ROHIT BAKSHI, MD: Yes, I think that's an excellent question, because a lot of times we are confused as to what are the best sequences. And of course, different MRI centers will have different standard protocols, so this can lead to variability within the same patient or comparing a whole group of patients. So, what we have found very useful at our comprehensive MS center is we are working fairly exclusively with one outpatient MRI center, which is located in close proximity to us and we're very comfortable with the quality of those images. And we have set up a standard MS protocol that all of our patients receive.

And that includes a T1-weighted axial, a T2-weighted axial, a flare axial, a flare sagittal and T1-weighted sagittal images. Those are the non-contrast images we think every patient should get. Then after contrast administration, we have a five-minute delay. And then the patient receives an axial postcontrast image. And this allows us to get really all the key information that we use clinically in taking care of MS patients.

WILLIAM STUART, MD: Do you think that the precontrast T1 sequence is necessary?

ROHIT BAKSHI, MD: Yes, we do. And the reason for that is primarily because there is a phenomenon that is associated with a certain percentage of MS lesions, probably 20 or 30% of lesions that we've seen, which is a T1-shortening phenomenon. And this simply means that the lesions are going to appear bright on a non-contrast T1 scan. This is felt to be perhaps the effect of free radicals or macrophage activity at the lesion periphery and this can lead to misjudging enhancement that is present on a postcontrast study. So one has to verify that there is no hyperintensity on the non-contrast image in that lesion.

WILLIAM STUART, MD: That accounts for some of those -- sometimes you put your films up and you see what appears to be contrast enhancement in the non-contrast scan.

ROHIT BAKSHI, MD: That's right. And we have called this the T1-shortening phenomenon and we actually showed a poster on this last year at Denver at the American Academy of Neurology. So we'll hopefully have a paper on that very soon.

WILLIAM STUART, MD: Now, one of the things that comes up frequently is the flare image, which is such a sensitive part of the MS study. And I like your idea of there being a sagittal sequence, which gives us a much better look at the corpus callosum and the corona radiata. But what about the posterior fossa and flare imaging relative to T2 imaging?
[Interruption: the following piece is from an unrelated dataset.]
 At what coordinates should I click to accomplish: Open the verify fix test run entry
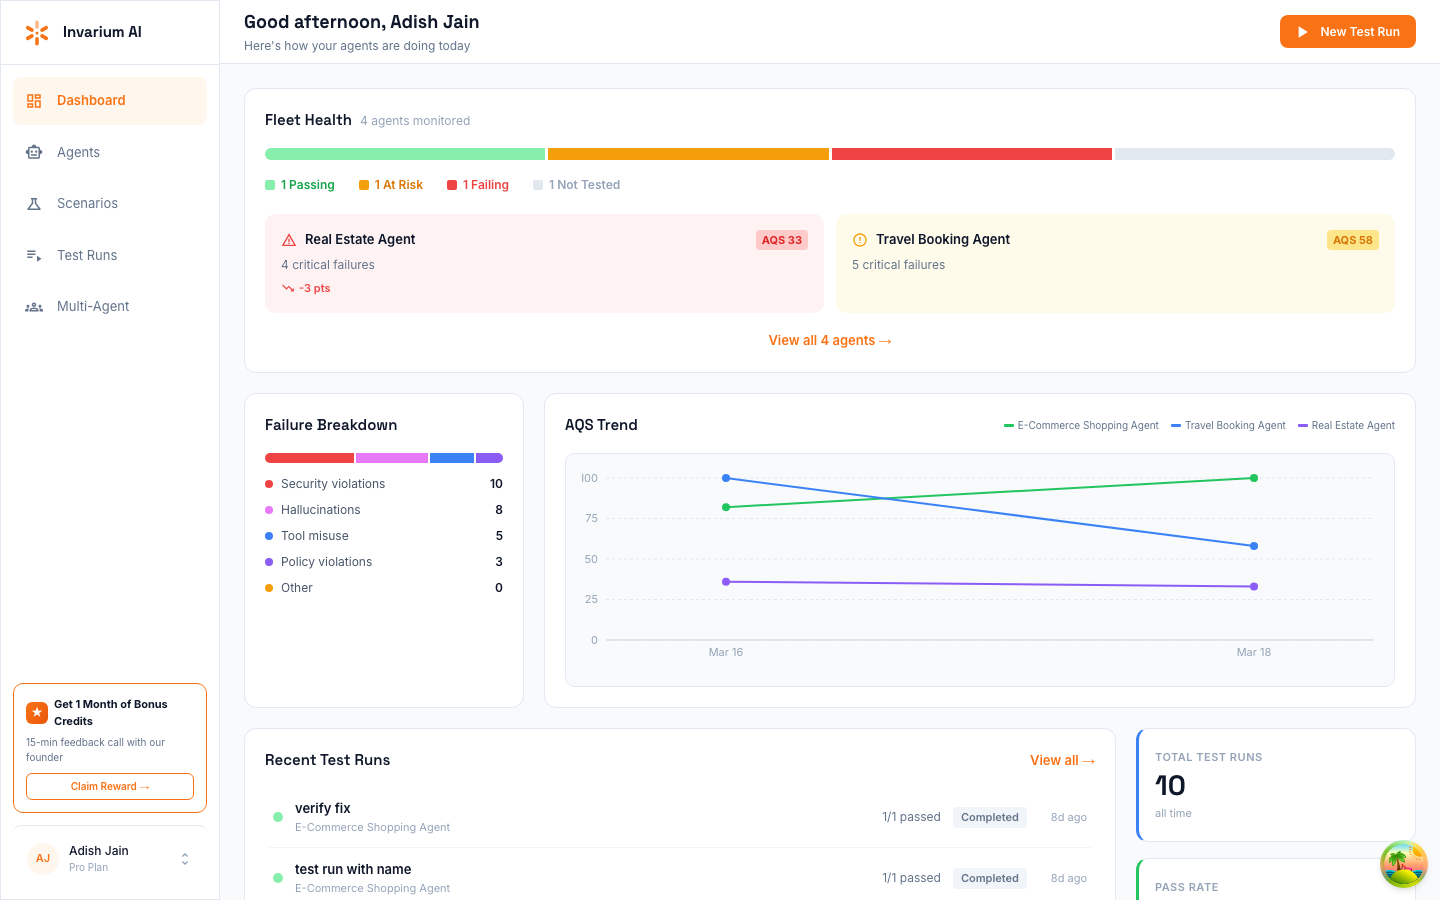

ROHIT BAKSHI, MD: That's an excellent point and that is why I raised -- in the protocol that I outlined -- the importance of using T2 fast-spin echo axial images. We still do that on every patient, because the flare is not sufficiently sensitive or specific for the posterior fossa anatomy. The reason for this is that the flare is affected by CSF and venous pulsation, which occurs predominantly in the posterior fossa. This is related, for example, to the transverse sinuses and the CSF flowing up and down the basal cisterns. The T2 axial, when compared side-by-side with flare, gives you much more confidence in evaluating the posterior fossa.

WILLIAM STUART, MD: So when you're kind of trying to establish the T2 load, you need to combine your flare sequencing with your T2 for the posterior fossa.

ROHIT BAKSHI, MD: That's exactly how we do it. And of course, I must also say -- which you alluded to, which is that the flare is superior to T2 imaging for the super-tentorial lesion load.

WILLIAM STUART, MD: Right, mm-hm.

ROHIT BAKSHI, MD: There's no question about that.

WILLIAM STUART, MD: Okay, well, so let's move down to the neck.

ROHIT BAKSHI, MD: Now in the spine -- first of all, let me state upfront that we believe that spinal imaging -- that being cervical and thoracic -- should be part of, first of all, establishing a baseline for a patient who's about to start therapy or for making the diagnosis of MS. We think that information is a comprehensive way to study the total disease burden of the CNS. Approximately 40 to 50% of patients with MS will have spinal cord lesions at any one time when you take a snapshot of them. And then if you follow them longitudinally, you get into 60, 70% will ultimately have cord involvement. So the protocol is very important to standardize and also to execute.

What we do at our center is, first of all, in the sagittal plane, non-contrast T1 and fast-spin echo T2 axial. Then we -- T2 sagittal. So T1 sagittal, T2 sagittal. And then, in the axial view, we do a fast-spin echo T2-weighted axial image. That is the minimum non-contrast that the patient should have for cervical and thoracic.

Now, if the patient has disk disease, if you're suspecting disk disease, it's also good to have a T2-star, gradient-echo study, which looks like a T2, but it actually is a gradient-echo --

WILLIAM STUART, MD: Which one is more like a proton density?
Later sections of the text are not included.